Work order
Return the data in full, exactly as it was written.

Input
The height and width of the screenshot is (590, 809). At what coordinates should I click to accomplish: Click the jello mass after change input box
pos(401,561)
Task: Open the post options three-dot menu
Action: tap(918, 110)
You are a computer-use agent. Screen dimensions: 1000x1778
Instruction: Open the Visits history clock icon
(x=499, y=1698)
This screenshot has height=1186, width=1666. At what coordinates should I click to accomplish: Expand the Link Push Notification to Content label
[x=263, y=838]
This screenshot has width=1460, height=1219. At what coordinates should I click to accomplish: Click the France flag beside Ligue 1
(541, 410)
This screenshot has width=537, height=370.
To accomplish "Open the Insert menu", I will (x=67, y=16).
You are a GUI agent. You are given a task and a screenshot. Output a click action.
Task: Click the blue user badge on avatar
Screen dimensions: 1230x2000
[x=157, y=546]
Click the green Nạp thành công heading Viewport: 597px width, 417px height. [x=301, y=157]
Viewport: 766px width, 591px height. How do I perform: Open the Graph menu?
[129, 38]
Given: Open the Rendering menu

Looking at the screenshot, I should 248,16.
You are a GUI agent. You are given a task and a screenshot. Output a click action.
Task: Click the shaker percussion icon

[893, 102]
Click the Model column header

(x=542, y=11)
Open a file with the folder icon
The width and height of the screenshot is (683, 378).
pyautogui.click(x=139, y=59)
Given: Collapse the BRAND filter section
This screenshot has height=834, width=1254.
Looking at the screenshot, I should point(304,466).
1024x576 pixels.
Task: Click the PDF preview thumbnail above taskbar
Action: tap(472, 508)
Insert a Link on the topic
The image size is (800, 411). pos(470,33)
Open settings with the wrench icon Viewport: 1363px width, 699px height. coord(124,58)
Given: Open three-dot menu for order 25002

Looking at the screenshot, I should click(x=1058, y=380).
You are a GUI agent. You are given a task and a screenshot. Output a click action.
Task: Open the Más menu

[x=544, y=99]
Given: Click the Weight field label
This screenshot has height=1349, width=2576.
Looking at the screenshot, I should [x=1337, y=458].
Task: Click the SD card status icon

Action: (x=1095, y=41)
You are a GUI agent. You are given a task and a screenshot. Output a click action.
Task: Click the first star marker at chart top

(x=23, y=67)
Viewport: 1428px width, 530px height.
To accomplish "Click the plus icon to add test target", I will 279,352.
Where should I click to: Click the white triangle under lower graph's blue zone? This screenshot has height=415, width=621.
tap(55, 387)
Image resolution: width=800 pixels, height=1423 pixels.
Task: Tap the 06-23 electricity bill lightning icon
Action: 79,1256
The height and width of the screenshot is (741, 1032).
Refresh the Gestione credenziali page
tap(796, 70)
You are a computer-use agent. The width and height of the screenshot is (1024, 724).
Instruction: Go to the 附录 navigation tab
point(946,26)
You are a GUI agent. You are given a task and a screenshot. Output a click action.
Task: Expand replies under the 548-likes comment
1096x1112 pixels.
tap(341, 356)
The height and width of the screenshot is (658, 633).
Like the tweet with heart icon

Expected output
The height and width of the screenshot is (590, 809). At what coordinates should I click to accomplish: Click the jello mass after change input box
pos(401,561)
Task: Open the post options three-dot menu
Action: tap(918, 110)
You are a computer-use agent. Screen dimensions: 1000x1778
Instruction: Open the Visits history clock icon
(x=499, y=1698)
This screenshot has height=1186, width=1666. At what coordinates should I click to accomplish: Expand the Link Push Notification to Content label
[x=263, y=838]
This screenshot has width=1460, height=1219. At what coordinates should I click to accomplish: Click the France flag beside Ligue 1
(541, 410)
This screenshot has width=537, height=370.
To accomplish "Open the Insert menu", I will (x=67, y=16).
You are a GUI agent. You are given a task and a screenshot. Output a click action.
Task: Click the blue user badge on avatar
Screen dimensions: 1230x2000
[x=157, y=546]
Click the green Nạp thành công heading Viewport: 597px width, 417px height. [x=301, y=157]
Viewport: 766px width, 591px height. How do I perform: Open the Graph menu?
[129, 38]
Given: Open the Rendering menu

Looking at the screenshot, I should 248,16.
You are a GUI agent. You are given a task and a screenshot. Output a click action.
Task: Click the shaker percussion icon

[893, 102]
Click the Model column header

(x=542, y=11)
Open a file with the folder icon
The width and height of the screenshot is (683, 378).
pyautogui.click(x=139, y=59)
Given: Collapse the BRAND filter section
This screenshot has height=834, width=1254.
Looking at the screenshot, I should point(304,466).
1024x576 pixels.
Task: Click the PDF preview thumbnail above taskbar
Action: tap(472, 508)
Insert a Link on the topic
The image size is (800, 411). pos(470,33)
Open settings with the wrench icon Viewport: 1363px width, 699px height. coord(124,58)
Given: Open three-dot menu for order 25002

Looking at the screenshot, I should click(x=1058, y=380).
You are a GUI agent. You are given a task and a screenshot. Output a click action.
Task: Open the Más menu

[x=544, y=99]
Given: Click the Weight field label
This screenshot has height=1349, width=2576.
Looking at the screenshot, I should [x=1337, y=458].
Task: Click the SD card status icon

Action: (x=1095, y=41)
You are a GUI agent. You are given a task and a screenshot. Output a click action.
Task: Click the first star marker at chart top

(x=23, y=67)
Viewport: 1428px width, 530px height.
To accomplish "Click the plus icon to add test target", I will 279,352.
Where should I click to: Click the white triangle under lower graph's blue zone? This screenshot has height=415, width=621.
tap(55, 387)
Image resolution: width=800 pixels, height=1423 pixels.
Task: Tap the 06-23 electricity bill lightning icon
Action: 79,1256
The height and width of the screenshot is (741, 1032).
Refresh the Gestione credenziali page
tap(796, 70)
You are a computer-use agent. The width and height of the screenshot is (1024, 724).
Instruction: Go to the 附录 navigation tab
point(946,26)
You are a GUI agent. You are given a task and a screenshot. Output a click action.
Task: Expand replies under the 548-likes comment
1096x1112 pixels.
tap(341, 356)
The height and width of the screenshot is (658, 633).
Like the tweet with heart icon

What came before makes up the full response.